By Daniel Birru

Après les Ontariens en juin dernier et les néo-brunswickois en septembre, ce fut au tour des Québécois d’élire un nouveau premier ministre le 1er octobre dernier. Au cours des cinq semaines de campagne, François Legault, Jean-François Lisée, Manon Massé et Philippe Couillard ont débattus des valeurs et des promesses de leurs partis respectifs. François Legault, chef de la Coalition Avenir Québec (CAQ) a ultimement défait le premier ministre sortant de la province, Philippe Couillard, du Parti Libéral (PLQ). Avec un total de 74 sièges, il forme  un gouvernement majoritaire à l’Assemblée Nationale du Québec.

Cette victoire de la CAQ a amené plusieurs discussions chez les analystes de l’élection. C’est en effet la première fois depuis 1970 qu’un parti autre que le Parti libéral ou le Parti québécois accède au pouvoir. Ces deux partis ont subi leurs plus sévères défaites depuis leurs créations aux mains de la CAQ, un parti créé il y a sept ans sur les cendres de l’Action démocratique du Québec (ADQ).

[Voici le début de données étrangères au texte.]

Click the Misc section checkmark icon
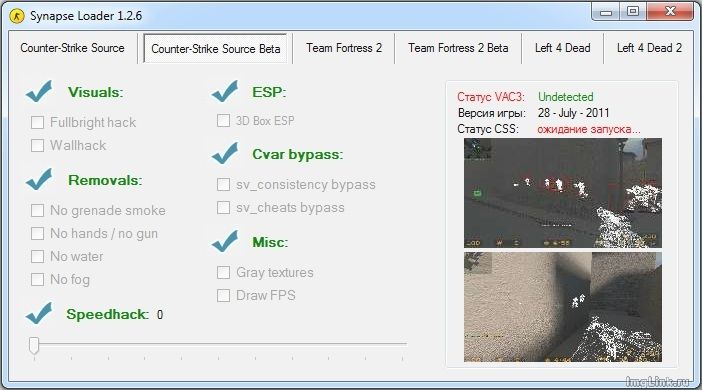pos(225,241)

C’est la première fois depuis 1970 qu’un parti autre que le Parti libéral ou le Parti québécois accède au pouvoir.
Manifestation contre la brutalité policière dans le Vieux-Hull, 15 mars 2013. Credit- Ben Powless

Souveraineté

Avec l’élection de la CAQ, un parti qui mise sur le « nationalisme québécois », la remise en question la plus importante a été celle de la souveraineté du Québec. Étant la raison d’être du Parti Québécois (PQ), qui est tombé au quatrième rang au résultat, la plupart des experts en viennent à tirer comme conclusion que cette idée est morte au cœur des québécois. N’ayant pas été au pouvoir de la province depuis maintenant quinze ans, mis à part une courte présence de 17 mois entre 2012 et 2014, cette notion, qui avait été au cœur de la politique québécoise pendant les années 1980 et 1990, semble effectivement prendre de moins en moins d’ampleur au sein du peuple québécois.

Avec François Legault au pouvoir, il n’y a aucun plan de souveraineté du Québec en vue. Par contre, la CAQ souhaite renforcer l’autonomie du Québec au sein de la fédération canadienne, grâce à l’obtention de plus de pouvoirs et fonds fédéraux, et veut une reconnaissance du Québec dans la constitution du Canada.

Immigration

Au cours de la campagne électorale, la promesse de François Legault qui a fait le plus réagir le public et qui a été grandement critiquée par ses adversaires a été celle au sujet de l’immigration et de la question nationale. À ce sujet, le chef de la CAQ a exprimé le souhait de vouloir faire passer un test de français à tous les immigrants après trois ans au Québec. En cas de deux échecs à ce test, la province du Québec n’accordera pas à un résident le Certificat de sélection permettant de devenir citoyen canadien. Cette affirmation a été disputée par les trois autres parties, notamment parce que c’est le gouvernement du Canada qui émet ce certificat avant l’entrée d’un immigrant, et non le Québec.

Éducation

L’autre grand thème sur lequel les chefs du PLQ, du PQ et de Québec Solidaire (QS) ont le plus questionné  Legault a été celui sur l’éducation. François Legault a fait de la prématernelle quatre ans pour tous les enfants son cheval de bataille, son projet de société. De plus, sa promesse d’abolir les élections et les commissions scolaires pour les remplacer par de simple centres de services aux écoles pour la petite enfance a été très souvent au cœur des débats.

Extérieur de la province

Il faut savoir que plus tôt cette année, l’Ontario et le Québec étaient tous les deux dirigés par un gouvernement libéral, ce qui était à l’avantage du premier ministre du Canada, Justin Trudeau. Il est crédible de penser que les deux nouveaux premiers ministres vont s’allier pour contrer les décisions et les plans du gouvernement fédéral. Cependant, il faut également garder en têtes que plusieurs sujets séparent Ford et Legault, notamment ceux sur l’environnement (Legault, bien qu’il ait très peu parler d’environnement, soutient le marché du carbone, dont l’Ontario de Ford s’est retiré), et le rôle du gouvernement dans la création d’un projet de société. Il faudra être vigilant sur les relations à venir entre Toronto et Québec, plus particulièrement avec la tenue, dans 12 mois, d’une élection à Ottawa.

Quoi qu’il en soit, il sera fort intéressant de voir les répercussions qu’auront les politiques du gouvernement caquiste mené par François Legault, tant au niveau des affaires internes au Québec qu’au niveau de ses relations externes.